Literature Study on Performance Prediction

Today, Jan Przystal presented his literature study Performance Prediction for Microservice-Based Cyber-Physical Systems: A Cross-Domain Literature Review. The study reviews existing methods for predicting performance in Cyber-Physical Systems (CPS) during the early design phase. It focuses on how resource contention, caused by shared hardware such as caches, memory, and I/O, leads to performance degradation, and why this makes Design Space Exploration (DSE) challenging for complex distributed CPS. The study surveys simulation-based approaches, profiling techniques, and interference prediction methods originating from both CPS and cloud computing, and evaluates their suitability for fast and scalable performance estimation. It concludes that while current methods can provide useful approximations, none fully meet the need for a quick, accurate, and scalable prediction approach for large CPS design spaces, highlighting the need for further research in this area. These are challenges that Jan will address during his master project, building on our earlier work with Bruno Dzikowski in this area.

It was nice to see that there was broad interest in Jan’s presentation not only from the performance team at TNO-ESI, but also among some of its industry partners, as well as experts in performance prediction from University of Amsterdam, Eindhoven University of Technology, and University of Twente. That certainly made the Q&A session afterwards spicier, although Jan confidently answered most of the questions.  Congratulations Jan on work well done!
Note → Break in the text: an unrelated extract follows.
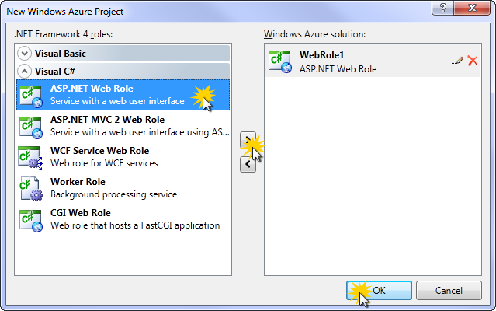Screen dimensions: 496x311
Task: Collapse the Visual C# roles section
Action: pyautogui.click(x=123, y=72)
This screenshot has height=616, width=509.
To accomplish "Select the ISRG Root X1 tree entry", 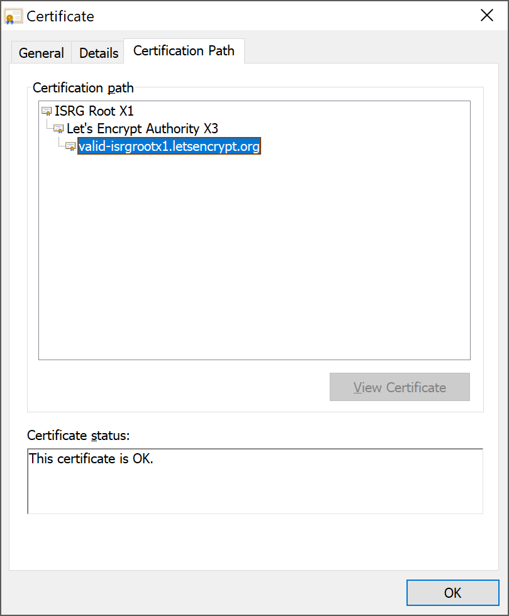I will [94, 111].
Bruno Dzikowski Successfully Defends Master’s Thesis on Performance Prediction

Yesterday, Bruno Dzikowski successfully defended his master’s thesis titled Practical Recommendations for Accurately Predicting Performance Degradation Caused by Memory Contention The thesis addresses the challenge of predicting performance in microservice-based architectures for cyber-physical systems (CPS) running on multi-core platforms, where resource contention significantly impacts accuracy. Existing methods model interference sensitivity and contentiousness but lack practical implementation guidelines.

 

Bruno’s work introduces a compositional performance prediction framework with three key contributions: 1) a validated contentiousness profiling component, 2) an analysis of how system configuration affects prediction accuracy, and 3) the design and implementation of an experimental testbed. Tested across 195 co-location scenarios, the approach achieves high accuracy (median error ≈ 1.4%), demonstrating its effectiveness for forecasting microservice performance.

We are very proud of the excellent research Bruno conducted during his internship with TNO-ESI, which resulted in an outstanding thesis that was confidently presented and defended. We thanks Bruno for the excellent collaboration and wish him all the best for his future career.

Hyperheuristic Optimization in Cyber-Physical System Design

Today, we proudly celebrate Lars van der Water’s successful defense of his Master’s thesis, Exploring Vast Design Spaces with Hyperheuristics: Theoretical Foundations and Autotuning Implementation, at the University of Amsterdam. This work has been conducted in connection with the DSE2.0 project, a research collaboration between University of Amsterdam, Leiden University, and ASML, co-funded by NWO and TNO-ESI as a part of the Mastering Complexity (MasCot) Program.

Lars’ thesis addresses the growing complexity in designing Distributed Cyber-Physical Systems, which are increasingly vital to infrastructure and industry. Traditional Design Space Exploration methods struggle with scalability, algorithm selection, and parameter tuning, creating a bottleneck in efficient exploration of system designs. To overcome this, this work explores hyperheuristics (HHs) as a higher-level domain-agnostic approach to automate the selection and tuning of metaheuristics.  Key contributions include a modular framework for integrating HH strategies, and empirical insights into the trade-offs between performance, effort, and computational cost in autotuning. Experiments show promising results for auto-tuning of simpler meta-heuristic search algorithms like Gravitational Search and Particle Swarm Optimization, but revealing limitations with more complex ones like Genetic Algorithms.

We sincerely thank Lars for the excellent collaboration and wish him all the best in the next chapter of his career!

William Ford Successfully Defends Master Thesis on Network Delay Models for dCPS

On Wednesday, William Ford, a master student from VU/UvA defended his master thesis “Network Delay Model Creation and Validation for Design Space Exploration of Distributed Cyber-Physical Systems“. This thesis was executed in the context of the MasCot project DSE2.0 and was supervised by Benny and Faezeh Sadat Saadatmand, PhD student at Leiden University.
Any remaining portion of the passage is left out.